↓↓↓
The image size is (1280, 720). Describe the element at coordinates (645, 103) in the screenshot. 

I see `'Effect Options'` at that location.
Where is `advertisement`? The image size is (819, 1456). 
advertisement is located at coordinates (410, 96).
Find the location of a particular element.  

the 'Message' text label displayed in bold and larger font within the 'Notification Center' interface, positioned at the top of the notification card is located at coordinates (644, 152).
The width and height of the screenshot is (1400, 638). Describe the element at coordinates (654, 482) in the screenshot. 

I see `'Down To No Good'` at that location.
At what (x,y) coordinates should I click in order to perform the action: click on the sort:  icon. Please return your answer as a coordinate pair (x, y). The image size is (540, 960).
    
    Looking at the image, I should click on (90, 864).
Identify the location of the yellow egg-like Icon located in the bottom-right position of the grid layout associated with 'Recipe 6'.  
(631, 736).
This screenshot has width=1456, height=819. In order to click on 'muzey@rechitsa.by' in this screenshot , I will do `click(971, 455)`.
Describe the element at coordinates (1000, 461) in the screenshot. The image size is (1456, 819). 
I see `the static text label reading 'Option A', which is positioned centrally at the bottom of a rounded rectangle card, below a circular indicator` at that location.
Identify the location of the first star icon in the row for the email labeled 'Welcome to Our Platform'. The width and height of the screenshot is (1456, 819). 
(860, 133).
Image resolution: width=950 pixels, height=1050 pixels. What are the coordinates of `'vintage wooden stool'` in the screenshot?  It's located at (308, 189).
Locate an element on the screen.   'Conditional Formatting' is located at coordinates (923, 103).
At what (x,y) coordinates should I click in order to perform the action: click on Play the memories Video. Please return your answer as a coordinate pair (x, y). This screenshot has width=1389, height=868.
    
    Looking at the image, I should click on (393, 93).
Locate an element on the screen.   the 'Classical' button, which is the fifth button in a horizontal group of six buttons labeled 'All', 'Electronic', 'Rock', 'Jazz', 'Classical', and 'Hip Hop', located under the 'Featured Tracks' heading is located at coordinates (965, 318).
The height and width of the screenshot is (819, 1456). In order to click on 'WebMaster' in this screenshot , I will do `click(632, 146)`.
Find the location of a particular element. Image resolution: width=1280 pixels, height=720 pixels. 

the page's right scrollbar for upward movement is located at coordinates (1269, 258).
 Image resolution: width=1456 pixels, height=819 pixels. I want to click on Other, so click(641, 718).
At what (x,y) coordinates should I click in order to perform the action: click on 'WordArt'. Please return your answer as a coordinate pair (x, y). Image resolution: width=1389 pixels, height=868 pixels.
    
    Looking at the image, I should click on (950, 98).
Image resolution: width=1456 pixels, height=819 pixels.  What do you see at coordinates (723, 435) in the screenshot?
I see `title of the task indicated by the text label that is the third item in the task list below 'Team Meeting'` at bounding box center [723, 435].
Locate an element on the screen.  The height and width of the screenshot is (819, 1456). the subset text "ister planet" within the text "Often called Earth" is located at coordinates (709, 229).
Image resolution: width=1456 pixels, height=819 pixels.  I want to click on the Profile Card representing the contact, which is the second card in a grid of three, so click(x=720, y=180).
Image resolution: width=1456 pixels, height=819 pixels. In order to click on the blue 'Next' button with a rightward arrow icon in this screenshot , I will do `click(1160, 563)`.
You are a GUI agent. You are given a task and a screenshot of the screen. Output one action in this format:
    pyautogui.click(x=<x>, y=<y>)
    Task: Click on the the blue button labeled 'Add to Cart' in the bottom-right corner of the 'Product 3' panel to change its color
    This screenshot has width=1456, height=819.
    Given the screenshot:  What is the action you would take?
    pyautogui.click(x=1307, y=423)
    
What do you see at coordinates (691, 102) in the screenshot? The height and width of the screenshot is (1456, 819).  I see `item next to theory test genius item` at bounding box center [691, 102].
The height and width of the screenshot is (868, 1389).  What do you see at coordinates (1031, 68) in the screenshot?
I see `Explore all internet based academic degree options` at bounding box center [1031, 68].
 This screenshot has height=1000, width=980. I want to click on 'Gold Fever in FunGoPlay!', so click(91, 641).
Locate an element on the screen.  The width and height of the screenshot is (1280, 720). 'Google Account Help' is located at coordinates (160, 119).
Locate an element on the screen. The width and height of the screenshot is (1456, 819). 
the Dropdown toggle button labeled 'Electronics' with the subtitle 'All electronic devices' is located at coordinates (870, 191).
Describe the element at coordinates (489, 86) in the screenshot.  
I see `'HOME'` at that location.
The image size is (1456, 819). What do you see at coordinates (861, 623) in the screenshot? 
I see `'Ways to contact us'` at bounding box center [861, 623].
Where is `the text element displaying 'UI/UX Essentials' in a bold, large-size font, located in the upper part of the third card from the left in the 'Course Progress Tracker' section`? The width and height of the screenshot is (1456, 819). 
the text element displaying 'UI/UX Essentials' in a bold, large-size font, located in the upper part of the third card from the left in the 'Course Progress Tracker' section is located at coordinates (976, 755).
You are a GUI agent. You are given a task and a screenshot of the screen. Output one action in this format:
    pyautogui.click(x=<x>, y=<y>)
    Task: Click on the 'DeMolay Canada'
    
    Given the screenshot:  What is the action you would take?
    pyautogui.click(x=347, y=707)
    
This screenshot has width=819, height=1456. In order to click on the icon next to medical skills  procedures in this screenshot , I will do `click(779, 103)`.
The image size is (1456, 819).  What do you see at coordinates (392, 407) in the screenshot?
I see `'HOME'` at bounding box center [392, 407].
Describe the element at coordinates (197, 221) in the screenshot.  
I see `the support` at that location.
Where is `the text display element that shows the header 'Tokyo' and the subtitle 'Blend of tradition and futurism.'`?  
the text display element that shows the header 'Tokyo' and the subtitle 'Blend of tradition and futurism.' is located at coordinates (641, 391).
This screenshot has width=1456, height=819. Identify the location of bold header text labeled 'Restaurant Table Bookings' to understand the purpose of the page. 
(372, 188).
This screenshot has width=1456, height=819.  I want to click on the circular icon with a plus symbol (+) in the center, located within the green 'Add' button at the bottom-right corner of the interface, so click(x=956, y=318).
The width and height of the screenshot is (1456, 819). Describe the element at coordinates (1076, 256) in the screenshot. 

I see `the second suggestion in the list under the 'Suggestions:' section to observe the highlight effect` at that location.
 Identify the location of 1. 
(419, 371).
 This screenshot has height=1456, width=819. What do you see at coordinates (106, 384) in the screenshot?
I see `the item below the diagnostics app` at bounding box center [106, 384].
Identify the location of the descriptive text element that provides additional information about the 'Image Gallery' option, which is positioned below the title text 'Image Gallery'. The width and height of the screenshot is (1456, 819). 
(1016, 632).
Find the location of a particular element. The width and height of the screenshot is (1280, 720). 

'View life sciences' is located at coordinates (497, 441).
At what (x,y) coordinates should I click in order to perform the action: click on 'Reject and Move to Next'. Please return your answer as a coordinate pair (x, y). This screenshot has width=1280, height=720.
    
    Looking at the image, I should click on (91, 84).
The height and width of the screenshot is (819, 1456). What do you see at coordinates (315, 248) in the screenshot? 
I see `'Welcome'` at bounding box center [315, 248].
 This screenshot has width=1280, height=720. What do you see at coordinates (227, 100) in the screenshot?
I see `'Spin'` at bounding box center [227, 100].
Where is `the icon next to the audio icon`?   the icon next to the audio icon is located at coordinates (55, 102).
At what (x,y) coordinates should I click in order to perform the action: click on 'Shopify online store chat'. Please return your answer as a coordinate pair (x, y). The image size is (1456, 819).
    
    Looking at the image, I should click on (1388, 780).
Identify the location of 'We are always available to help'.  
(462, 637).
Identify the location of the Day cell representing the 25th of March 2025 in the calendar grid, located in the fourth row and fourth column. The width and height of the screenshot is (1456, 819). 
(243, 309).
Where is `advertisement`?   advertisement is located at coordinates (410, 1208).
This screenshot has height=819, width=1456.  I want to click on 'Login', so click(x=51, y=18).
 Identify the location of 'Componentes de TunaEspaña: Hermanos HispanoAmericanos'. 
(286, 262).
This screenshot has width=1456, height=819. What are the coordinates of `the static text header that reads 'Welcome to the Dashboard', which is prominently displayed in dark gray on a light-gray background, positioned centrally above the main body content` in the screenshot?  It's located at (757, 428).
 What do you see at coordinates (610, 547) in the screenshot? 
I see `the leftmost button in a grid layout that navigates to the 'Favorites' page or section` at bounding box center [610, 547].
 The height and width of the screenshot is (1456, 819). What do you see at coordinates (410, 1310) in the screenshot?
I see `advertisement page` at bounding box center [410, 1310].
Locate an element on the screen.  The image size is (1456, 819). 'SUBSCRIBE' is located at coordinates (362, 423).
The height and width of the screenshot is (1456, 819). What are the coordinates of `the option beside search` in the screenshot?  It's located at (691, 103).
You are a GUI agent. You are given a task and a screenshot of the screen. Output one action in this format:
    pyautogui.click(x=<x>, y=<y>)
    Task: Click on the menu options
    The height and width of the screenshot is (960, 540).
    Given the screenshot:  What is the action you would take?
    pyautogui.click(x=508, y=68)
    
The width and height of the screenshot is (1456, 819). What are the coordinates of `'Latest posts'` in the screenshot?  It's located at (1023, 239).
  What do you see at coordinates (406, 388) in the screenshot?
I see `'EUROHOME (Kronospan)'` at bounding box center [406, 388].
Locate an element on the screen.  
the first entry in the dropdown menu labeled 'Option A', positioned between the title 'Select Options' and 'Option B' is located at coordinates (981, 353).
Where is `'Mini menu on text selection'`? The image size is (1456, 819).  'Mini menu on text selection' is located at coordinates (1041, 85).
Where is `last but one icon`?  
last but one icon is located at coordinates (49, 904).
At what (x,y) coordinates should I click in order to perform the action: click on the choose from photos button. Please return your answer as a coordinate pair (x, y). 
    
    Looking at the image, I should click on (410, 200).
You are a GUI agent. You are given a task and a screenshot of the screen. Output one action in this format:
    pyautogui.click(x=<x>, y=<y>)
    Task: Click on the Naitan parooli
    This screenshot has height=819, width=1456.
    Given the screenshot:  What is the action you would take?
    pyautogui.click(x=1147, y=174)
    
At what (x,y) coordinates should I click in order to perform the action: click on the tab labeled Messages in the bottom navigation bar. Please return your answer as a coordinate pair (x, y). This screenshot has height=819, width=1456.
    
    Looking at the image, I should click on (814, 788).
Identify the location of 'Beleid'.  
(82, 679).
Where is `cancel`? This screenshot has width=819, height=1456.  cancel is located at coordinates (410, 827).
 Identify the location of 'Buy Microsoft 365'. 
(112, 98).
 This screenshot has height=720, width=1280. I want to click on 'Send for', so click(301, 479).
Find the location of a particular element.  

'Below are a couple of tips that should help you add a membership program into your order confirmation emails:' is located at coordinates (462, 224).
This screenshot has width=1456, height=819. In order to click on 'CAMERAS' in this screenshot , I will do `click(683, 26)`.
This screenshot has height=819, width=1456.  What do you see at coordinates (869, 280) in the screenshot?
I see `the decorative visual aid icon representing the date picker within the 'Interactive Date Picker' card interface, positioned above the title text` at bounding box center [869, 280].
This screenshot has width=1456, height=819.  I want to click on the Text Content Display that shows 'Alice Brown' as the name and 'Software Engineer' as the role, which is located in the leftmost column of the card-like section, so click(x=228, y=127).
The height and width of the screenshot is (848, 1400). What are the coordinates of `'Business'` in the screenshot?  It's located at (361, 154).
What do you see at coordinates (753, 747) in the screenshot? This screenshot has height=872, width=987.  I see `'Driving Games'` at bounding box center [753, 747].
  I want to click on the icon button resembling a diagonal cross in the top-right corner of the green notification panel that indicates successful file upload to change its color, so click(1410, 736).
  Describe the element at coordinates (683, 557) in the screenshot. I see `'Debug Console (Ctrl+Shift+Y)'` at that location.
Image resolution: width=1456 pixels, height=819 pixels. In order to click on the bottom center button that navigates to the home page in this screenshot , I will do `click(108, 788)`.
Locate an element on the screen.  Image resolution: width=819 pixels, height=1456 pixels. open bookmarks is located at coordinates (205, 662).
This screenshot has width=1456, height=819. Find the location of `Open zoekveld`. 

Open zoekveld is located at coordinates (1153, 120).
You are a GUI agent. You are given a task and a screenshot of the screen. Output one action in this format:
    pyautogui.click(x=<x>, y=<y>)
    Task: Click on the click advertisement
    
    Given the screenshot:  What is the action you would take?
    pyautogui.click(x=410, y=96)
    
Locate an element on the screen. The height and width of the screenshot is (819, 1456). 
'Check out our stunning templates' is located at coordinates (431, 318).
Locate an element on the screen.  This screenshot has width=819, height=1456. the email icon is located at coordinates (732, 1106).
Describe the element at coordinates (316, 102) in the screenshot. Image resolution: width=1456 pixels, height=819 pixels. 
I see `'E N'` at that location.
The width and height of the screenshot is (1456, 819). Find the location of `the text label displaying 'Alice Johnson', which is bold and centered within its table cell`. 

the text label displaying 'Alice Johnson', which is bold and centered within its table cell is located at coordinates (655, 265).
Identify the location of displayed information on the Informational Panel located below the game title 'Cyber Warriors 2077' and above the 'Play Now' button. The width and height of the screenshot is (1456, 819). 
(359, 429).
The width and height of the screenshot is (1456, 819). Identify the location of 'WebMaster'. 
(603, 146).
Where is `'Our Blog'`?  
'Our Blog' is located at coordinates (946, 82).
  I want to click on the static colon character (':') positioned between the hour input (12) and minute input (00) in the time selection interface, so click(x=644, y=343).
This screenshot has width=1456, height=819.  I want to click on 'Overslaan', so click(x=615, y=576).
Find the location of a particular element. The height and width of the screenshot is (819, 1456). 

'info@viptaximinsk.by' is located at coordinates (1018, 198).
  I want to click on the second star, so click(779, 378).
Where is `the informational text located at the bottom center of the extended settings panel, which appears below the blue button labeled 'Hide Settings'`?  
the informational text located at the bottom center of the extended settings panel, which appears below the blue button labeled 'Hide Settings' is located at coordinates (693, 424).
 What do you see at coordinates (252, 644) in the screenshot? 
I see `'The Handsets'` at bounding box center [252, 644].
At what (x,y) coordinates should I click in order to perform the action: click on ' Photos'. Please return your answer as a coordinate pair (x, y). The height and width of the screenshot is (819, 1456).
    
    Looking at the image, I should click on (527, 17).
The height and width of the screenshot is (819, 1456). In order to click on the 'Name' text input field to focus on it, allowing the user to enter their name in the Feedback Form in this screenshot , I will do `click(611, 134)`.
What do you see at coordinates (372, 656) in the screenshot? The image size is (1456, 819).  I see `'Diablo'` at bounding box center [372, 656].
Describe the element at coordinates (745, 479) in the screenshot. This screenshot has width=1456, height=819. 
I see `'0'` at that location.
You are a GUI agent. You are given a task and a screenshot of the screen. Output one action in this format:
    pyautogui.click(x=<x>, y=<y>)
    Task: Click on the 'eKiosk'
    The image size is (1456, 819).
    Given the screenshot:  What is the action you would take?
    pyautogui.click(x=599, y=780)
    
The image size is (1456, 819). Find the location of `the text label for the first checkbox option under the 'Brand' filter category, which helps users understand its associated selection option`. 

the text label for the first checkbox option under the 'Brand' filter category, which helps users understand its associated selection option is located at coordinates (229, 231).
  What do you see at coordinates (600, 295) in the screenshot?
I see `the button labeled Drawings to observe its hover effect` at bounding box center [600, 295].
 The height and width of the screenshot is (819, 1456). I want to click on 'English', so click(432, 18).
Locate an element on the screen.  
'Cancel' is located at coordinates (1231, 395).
↑↑↑
*Exercise brief*: Put the lines above, from the line with "Identify the location of 1." up to and including the line with "(1016, 632).", into a Markdown table with the columns No. and Text. Number each row and skip any blank lines.

*Solution to the problem*:
| No. | Text |
|---|---|
| 1 |  Identify the location of 1.  |
| 2 | (419, 371). |
| 3 |  This screenshot has height=1456, width=819. What do you see at coordinates (106, 384) in the screenshot? |
| 4 | I see `the item below the diagnostics app` at bounding box center [106, 384]. |
| 5 | Identify the location of the descriptive text element that provides additional information about the 'Image Gallery' option, which is positioned below the title text 'Image Gallery'. The width and height of the screenshot is (1456, 819).  |
| 6 | (1016, 632). |